--- MATERIAL FOR THIS TASK ---

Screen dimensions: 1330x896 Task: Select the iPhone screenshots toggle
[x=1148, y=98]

---
--- MATERIAL FOR THIS TASK ---

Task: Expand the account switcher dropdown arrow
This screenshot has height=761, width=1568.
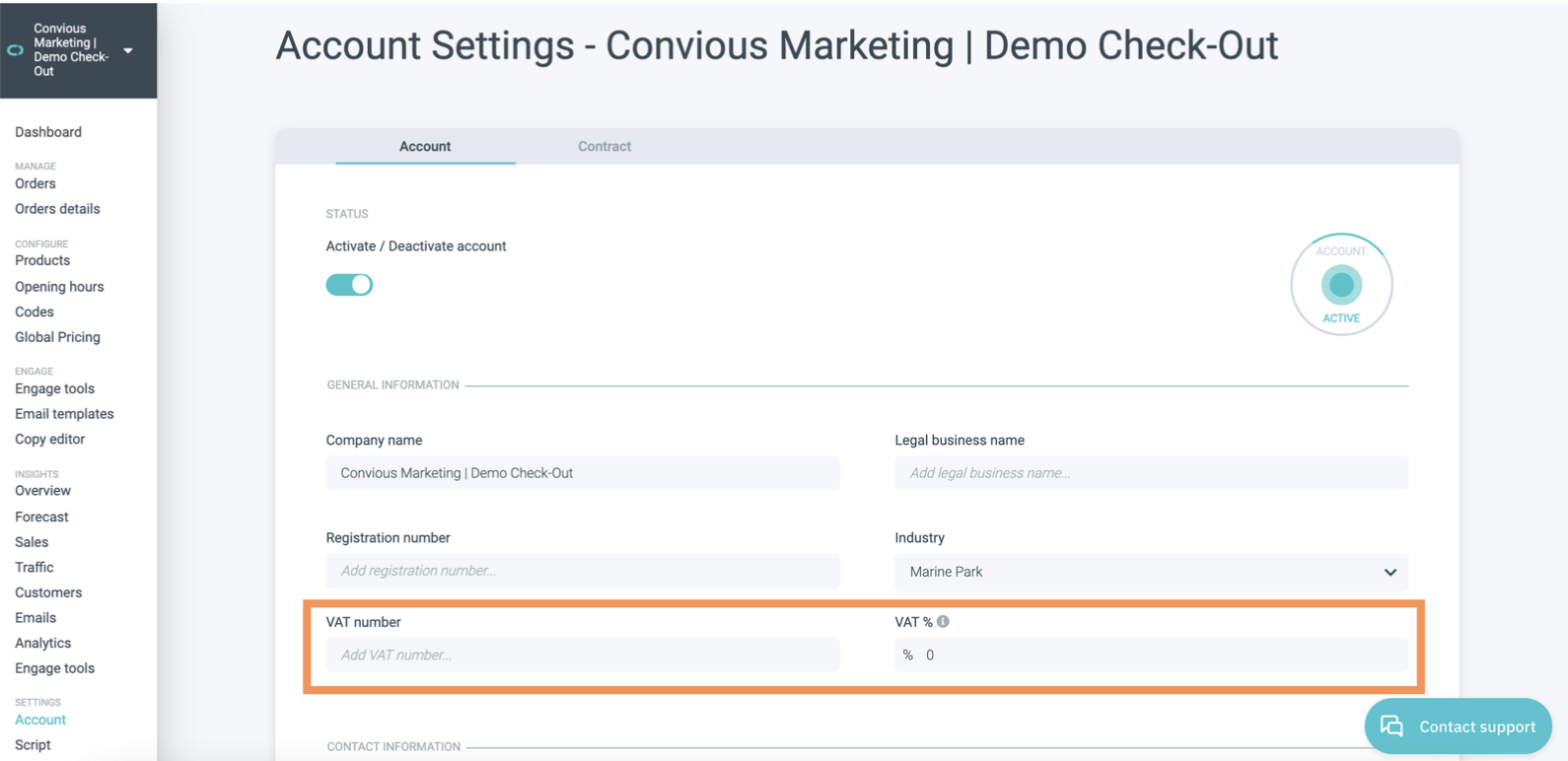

---
--- MATERIAL FOR THIS TASK ---

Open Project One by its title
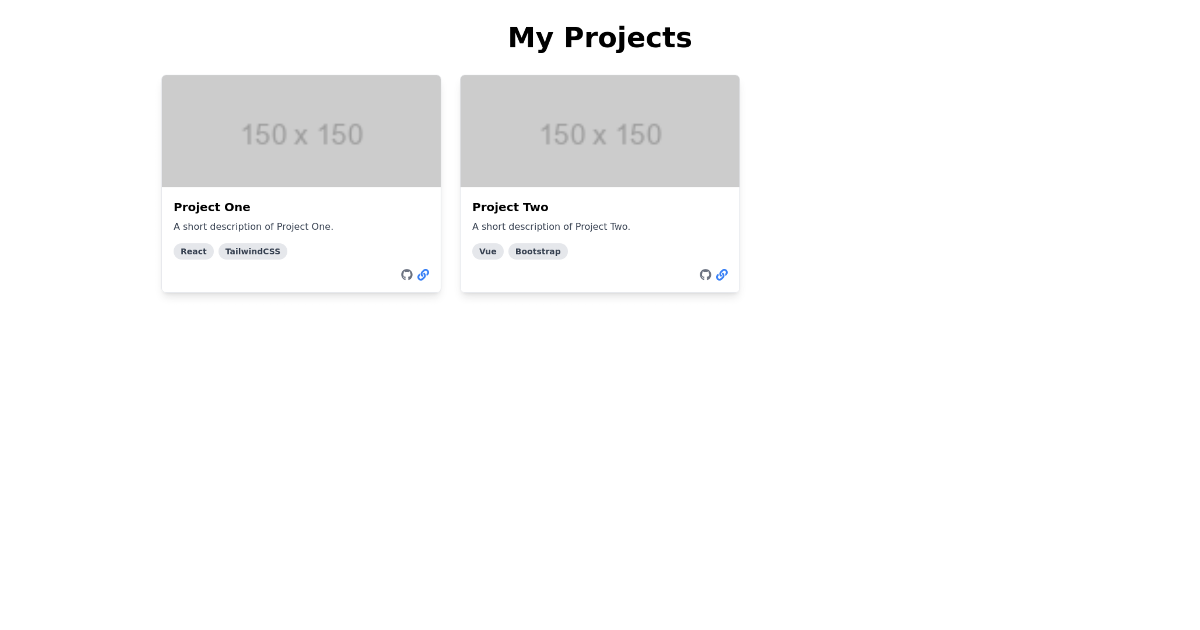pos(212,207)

---

▶ _ASSIGNMENT_: Please give back, exactly as it stands above, the stretch from the line with "Task: Expand the" through the line with "This screenshot has height=761, width=1568.", and no line outside it.

▶ _OUTPUT OF THE EXERCISE_:
Task: Expand the account switcher dropdown arrow
This screenshot has height=761, width=1568.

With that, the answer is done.